INFORMATION SHOWN section start

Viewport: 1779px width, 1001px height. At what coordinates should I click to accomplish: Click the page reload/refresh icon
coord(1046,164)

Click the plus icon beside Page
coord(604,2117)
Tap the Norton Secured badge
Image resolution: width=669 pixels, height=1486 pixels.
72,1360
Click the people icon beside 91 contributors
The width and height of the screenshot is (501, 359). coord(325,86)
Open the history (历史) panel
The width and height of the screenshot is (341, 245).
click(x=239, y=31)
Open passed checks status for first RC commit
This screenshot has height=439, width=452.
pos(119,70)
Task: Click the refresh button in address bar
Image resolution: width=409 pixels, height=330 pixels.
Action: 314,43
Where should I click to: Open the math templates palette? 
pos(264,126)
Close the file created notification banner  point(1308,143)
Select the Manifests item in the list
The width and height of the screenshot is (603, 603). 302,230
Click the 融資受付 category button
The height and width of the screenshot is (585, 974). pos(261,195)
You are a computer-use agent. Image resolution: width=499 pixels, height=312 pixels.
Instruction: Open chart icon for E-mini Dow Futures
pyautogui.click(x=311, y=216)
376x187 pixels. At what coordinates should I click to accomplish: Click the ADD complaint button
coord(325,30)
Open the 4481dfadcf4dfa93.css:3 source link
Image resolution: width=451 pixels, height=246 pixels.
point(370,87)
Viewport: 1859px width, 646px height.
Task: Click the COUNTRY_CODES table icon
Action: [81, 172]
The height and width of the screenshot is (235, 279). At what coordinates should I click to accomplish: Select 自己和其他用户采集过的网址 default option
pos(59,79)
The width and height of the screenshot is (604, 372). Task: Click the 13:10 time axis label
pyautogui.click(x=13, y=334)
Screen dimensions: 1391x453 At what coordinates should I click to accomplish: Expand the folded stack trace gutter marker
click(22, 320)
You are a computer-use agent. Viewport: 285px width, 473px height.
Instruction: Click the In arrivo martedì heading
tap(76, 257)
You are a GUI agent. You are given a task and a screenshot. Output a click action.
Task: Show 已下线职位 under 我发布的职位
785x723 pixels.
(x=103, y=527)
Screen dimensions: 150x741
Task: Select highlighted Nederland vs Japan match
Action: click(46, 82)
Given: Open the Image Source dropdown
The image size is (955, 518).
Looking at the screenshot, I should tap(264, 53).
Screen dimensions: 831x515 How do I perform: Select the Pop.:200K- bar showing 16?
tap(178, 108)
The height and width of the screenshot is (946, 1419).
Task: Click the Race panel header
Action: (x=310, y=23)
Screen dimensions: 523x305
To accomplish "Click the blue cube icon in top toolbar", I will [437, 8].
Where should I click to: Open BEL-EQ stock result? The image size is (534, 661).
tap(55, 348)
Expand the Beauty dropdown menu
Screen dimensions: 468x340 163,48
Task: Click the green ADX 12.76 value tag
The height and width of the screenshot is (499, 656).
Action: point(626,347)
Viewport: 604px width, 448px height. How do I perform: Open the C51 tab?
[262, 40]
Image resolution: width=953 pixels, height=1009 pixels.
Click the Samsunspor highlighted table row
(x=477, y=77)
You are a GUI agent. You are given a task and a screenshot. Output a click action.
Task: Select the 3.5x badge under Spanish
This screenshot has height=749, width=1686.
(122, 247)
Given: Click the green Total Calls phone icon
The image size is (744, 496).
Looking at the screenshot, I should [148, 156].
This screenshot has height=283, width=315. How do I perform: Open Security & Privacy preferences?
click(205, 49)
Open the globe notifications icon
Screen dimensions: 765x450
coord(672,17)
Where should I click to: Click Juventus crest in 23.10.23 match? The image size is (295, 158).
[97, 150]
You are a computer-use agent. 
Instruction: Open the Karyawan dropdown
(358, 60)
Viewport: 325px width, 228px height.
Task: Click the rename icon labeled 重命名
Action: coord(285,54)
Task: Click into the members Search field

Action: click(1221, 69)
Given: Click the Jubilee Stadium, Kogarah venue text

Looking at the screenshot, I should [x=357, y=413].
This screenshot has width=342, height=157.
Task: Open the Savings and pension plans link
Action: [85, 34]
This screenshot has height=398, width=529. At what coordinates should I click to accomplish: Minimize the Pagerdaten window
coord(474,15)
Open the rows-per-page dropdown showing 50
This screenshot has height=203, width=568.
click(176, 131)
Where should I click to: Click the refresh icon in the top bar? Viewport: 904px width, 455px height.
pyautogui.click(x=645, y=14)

INFORMATION SHOWN section end

→ **GOAL OF THE EXERCISE**: Without skipping anything, transcribe every line above exactly.

→ **SOLVED EXERCISE**:
Viewport: 1779px width, 1001px height. At what coordinates should I click to accomplish: Click the page reload/refresh icon
coord(1046,164)

Click the plus icon beside Page
coord(604,2117)
Tap the Norton Secured badge
Image resolution: width=669 pixels, height=1486 pixels.
72,1360
Click the people icon beside 91 contributors
The width and height of the screenshot is (501, 359). coord(325,86)
Open the history (历史) panel
The width and height of the screenshot is (341, 245).
click(x=239, y=31)
Open passed checks status for first RC commit
This screenshot has height=439, width=452.
pos(119,70)
Task: Click the refresh button in address bar
Image resolution: width=409 pixels, height=330 pixels.
Action: 314,43
Where should I click to: Open the math templates palette? 
pos(264,126)
Close the file created notification banner  point(1308,143)
Select the Manifests item in the list
The width and height of the screenshot is (603, 603). 302,230
Click the 融資受付 category button
The height and width of the screenshot is (585, 974). pos(261,195)
You are a computer-use agent. Image resolution: width=499 pixels, height=312 pixels.
Instruction: Open chart icon for E-mini Dow Futures
pyautogui.click(x=311, y=216)
376x187 pixels. At what coordinates should I click to accomplish: Click the ADD complaint button
coord(325,30)
Open the 4481dfadcf4dfa93.css:3 source link
Image resolution: width=451 pixels, height=246 pixels.
point(370,87)
Viewport: 1859px width, 646px height.
Task: Click the COUNTRY_CODES table icon
Action: [81, 172]
The height and width of the screenshot is (235, 279). At what coordinates should I click to accomplish: Select 自己和其他用户采集过的网址 default option
pos(59,79)
The width and height of the screenshot is (604, 372). Task: Click the 13:10 time axis label
pyautogui.click(x=13, y=334)
Screen dimensions: 1391x453 At what coordinates should I click to accomplish: Expand the folded stack trace gutter marker
click(22, 320)
You are a computer-use agent. Viewport: 285px width, 473px height.
Instruction: Click the In arrivo martedì heading
tap(76, 257)
You are a GUI agent. You are given a task and a screenshot. Output a click action.
Task: Show 已下线职位 under 我发布的职位
785x723 pixels.
(x=103, y=527)
Screen dimensions: 150x741
Task: Select highlighted Nederland vs Japan match
Action: click(46, 82)
Given: Open the Image Source dropdown
The image size is (955, 518).
Looking at the screenshot, I should tap(264, 53).
Screen dimensions: 831x515 How do I perform: Select the Pop.:200K- bar showing 16?
tap(178, 108)
The height and width of the screenshot is (946, 1419).
Task: Click the Race panel header
Action: (x=310, y=23)
Screen dimensions: 523x305
To accomplish "Click the blue cube icon in top toolbar", I will [437, 8].
Where should I click to: Open BEL-EQ stock result? The image size is (534, 661).
tap(55, 348)
Expand the Beauty dropdown menu
Screen dimensions: 468x340 163,48
Task: Click the green ADX 12.76 value tag
The height and width of the screenshot is (499, 656).
Action: point(626,347)
Viewport: 604px width, 448px height. How do I perform: Open the C51 tab?
[262, 40]
Image resolution: width=953 pixels, height=1009 pixels.
Click the Samsunspor highlighted table row
(x=477, y=77)
You are a GUI agent. You are given a task and a screenshot. Output a click action.
Task: Select the 3.5x badge under Spanish
This screenshot has height=749, width=1686.
(122, 247)
Given: Click the green Total Calls phone icon
The image size is (744, 496).
Looking at the screenshot, I should [148, 156].
This screenshot has height=283, width=315. How do I perform: Open Security & Privacy preferences?
click(205, 49)
Open the globe notifications icon
Screen dimensions: 765x450
coord(672,17)
Where should I click to: Click Juventus crest in 23.10.23 match? The image size is (295, 158).
[97, 150]
You are a computer-use agent. 
Instruction: Open the Karyawan dropdown
(358, 60)
Viewport: 325px width, 228px height.
Task: Click the rename icon labeled 重命名
Action: coord(285,54)
Task: Click into the members Search field

Action: click(1221, 69)
Given: Click the Jubilee Stadium, Kogarah venue text

Looking at the screenshot, I should [x=357, y=413].
This screenshot has width=342, height=157.
Task: Open the Savings and pension plans link
Action: [85, 34]
This screenshot has height=398, width=529. At what coordinates should I click to accomplish: Minimize the Pagerdaten window
coord(474,15)
Open the rows-per-page dropdown showing 50
This screenshot has height=203, width=568.
click(176, 131)
Where should I click to: Click the refresh icon in the top bar? Viewport: 904px width, 455px height.
pyautogui.click(x=645, y=14)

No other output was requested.